Il est une tendance funeste qui paralyse maintes qualités aimables et précieuses. Je veux parler de la facilité avec laquelle, sans le vouloir, presque sans le savoir, nous faisons de la peine. Parfois, un geste, un mot à double sens, une allusion maladroite, nous échappent et vont frapper comme une flèche une personne qui se sent directement atteinte et à laquelle, pourtant, nous n’avions pas songé.
Que de mal on peut faire en s’abandonnant ainsi à des écarts dans la conversation ! On veut faire de l’esprit, ou paraître mieux renseigné que d’autres.
« Pourquoi faites-vous de la peine à cette femme ? » (Mat. 26. 10) dit le Seigneur Jésus, en présence de ses apôtres incriminant l’action si noble, si élevée, d’une femme pauvre offrant à Christ ce qui pour elle avait une réelle valeur, un vase de parfum.
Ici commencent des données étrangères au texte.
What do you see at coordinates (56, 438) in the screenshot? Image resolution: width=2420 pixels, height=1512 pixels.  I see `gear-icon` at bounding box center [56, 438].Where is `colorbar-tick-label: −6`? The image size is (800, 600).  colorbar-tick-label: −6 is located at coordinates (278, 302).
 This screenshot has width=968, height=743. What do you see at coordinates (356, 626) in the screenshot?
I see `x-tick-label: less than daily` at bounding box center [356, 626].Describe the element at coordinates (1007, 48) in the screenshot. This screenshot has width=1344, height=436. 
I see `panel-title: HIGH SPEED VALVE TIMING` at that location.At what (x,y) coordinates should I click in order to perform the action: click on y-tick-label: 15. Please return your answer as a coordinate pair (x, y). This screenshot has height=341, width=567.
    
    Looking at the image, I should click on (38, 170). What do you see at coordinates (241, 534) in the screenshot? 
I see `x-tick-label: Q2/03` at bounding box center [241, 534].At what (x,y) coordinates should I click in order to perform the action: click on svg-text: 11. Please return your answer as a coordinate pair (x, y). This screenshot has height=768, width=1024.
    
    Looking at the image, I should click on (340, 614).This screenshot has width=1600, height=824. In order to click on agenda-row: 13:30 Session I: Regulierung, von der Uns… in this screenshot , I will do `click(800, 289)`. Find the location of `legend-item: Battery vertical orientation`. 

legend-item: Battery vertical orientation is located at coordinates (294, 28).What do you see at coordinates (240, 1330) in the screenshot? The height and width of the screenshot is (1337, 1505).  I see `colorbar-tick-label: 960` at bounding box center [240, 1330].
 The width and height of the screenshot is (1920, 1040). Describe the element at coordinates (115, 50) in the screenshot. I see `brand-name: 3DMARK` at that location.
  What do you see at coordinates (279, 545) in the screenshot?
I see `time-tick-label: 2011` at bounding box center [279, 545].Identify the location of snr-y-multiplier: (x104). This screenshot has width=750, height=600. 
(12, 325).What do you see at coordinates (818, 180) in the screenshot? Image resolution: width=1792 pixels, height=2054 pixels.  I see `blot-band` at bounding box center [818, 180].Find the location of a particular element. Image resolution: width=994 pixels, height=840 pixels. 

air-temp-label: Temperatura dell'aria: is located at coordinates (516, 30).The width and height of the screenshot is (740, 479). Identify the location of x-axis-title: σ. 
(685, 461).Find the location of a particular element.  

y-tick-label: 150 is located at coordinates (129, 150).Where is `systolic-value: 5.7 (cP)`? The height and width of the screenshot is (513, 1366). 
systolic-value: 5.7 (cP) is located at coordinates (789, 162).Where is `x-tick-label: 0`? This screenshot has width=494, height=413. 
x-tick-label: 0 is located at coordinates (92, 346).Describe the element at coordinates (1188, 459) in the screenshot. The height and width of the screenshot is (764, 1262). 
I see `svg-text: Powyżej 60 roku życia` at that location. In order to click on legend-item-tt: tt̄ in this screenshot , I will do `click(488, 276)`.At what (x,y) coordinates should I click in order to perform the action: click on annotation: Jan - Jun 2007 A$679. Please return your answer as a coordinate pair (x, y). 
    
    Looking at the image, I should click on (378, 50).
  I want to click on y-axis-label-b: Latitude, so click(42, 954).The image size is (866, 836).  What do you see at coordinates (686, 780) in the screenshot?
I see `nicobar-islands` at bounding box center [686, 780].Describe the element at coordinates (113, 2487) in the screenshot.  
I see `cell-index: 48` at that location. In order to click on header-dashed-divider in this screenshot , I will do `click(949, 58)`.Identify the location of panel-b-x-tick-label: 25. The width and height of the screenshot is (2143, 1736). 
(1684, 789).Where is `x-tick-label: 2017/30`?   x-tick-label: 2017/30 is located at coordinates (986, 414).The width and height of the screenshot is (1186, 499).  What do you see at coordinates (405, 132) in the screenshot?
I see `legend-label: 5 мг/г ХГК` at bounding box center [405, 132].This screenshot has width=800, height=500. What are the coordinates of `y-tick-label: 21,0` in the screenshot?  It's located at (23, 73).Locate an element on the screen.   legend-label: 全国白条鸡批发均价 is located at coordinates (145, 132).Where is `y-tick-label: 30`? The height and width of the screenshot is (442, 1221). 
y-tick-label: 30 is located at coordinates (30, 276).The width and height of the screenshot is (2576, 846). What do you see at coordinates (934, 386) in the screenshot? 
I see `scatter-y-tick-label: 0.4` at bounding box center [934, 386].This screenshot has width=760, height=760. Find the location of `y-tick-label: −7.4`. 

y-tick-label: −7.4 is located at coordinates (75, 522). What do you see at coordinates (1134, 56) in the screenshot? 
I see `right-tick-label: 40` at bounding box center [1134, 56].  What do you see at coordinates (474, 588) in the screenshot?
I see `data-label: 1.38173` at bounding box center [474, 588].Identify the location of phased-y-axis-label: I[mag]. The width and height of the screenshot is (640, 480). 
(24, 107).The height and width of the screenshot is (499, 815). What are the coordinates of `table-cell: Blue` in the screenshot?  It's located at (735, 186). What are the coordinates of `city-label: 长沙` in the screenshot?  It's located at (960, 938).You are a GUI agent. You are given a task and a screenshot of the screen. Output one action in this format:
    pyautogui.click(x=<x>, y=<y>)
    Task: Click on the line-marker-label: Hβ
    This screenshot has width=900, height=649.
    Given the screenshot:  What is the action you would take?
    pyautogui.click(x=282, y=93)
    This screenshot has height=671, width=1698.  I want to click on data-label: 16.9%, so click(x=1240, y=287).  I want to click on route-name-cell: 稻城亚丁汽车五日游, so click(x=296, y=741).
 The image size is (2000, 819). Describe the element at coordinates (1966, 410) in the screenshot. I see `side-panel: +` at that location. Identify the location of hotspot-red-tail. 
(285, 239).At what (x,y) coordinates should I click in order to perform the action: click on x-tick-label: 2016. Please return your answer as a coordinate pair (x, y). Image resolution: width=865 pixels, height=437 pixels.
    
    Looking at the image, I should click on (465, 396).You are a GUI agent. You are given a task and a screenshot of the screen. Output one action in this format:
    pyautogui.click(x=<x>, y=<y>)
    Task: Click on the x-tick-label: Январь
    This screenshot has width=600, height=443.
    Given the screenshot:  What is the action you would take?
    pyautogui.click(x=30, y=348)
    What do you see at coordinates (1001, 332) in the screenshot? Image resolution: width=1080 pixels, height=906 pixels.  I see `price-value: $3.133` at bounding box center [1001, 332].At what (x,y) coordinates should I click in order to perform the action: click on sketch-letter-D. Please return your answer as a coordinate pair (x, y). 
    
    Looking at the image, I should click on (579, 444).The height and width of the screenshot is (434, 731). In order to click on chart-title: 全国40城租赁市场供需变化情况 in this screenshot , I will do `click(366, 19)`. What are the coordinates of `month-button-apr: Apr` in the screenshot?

Quelle douceur dans le ton avec lequel ces paroles furent prononcées ! Néanmoins, dans la pensée de Christ elles comportaient un sérieux reproche.
De tout temps, il s’est trouvé des gens pour faire de la peine !… Est-ce bien possible ?
Faire de la peine – c’est-à-dire troubler dans son cœur, et souvent dans son âme, un humain qui vit à nos côtés et que, peut-être, un même toit abrite…
La moquerie est l’une des causes de peine les plus fréquentes et les plus faciles – et combien dangereuse ! C’est un dard empoisonné qui laisse souvent un âpre venin dans le cœur, qu’il blesse plus profondément qu’on ne le croit généralement… Nombreux sont les chagrins et les peines qu’elle cause.
On fait de la peine par la rudesse à des natures craintives, et l’on court le risque de les rendre dissimulées.
Que dire de l’effet déplorable de la mauvaise humeur ? En s’y laissant aller, on fait assurément de la peine. La mauvaise humeur nous abaisse, nous fait sortir de nous-mêmes, nous porte à manquer d’égards, nous rend parfois injustes.
On fait de la peine par l’injustice qui accompagne toujours les jugements sommaires et tranchants qui froissent, et que ressentent profondément ceux qui en sont les objets ou les victimes…
Ne nous arrive-t-il pas, hélas ! de faire de la peine à ceux que nous aimons le plus, nous retranchant derrière cette excuse absurde et inadmissible, que nous n’avons pas à nous gêner avec ceux qui nous touchent de près…
Quand les rouages grincent, une goutte d’huile remet les choses en ordre. L’amour est la goutte d’huile qui aplanit ou adoucit les difficultés. Ayez-en toujours une provision dans vos cœurs, et servez-vous-en chaque fois que vous la voyez nécessaire.
« Par amour, servez-vous l’un l’autre » (Gal. 5. 13).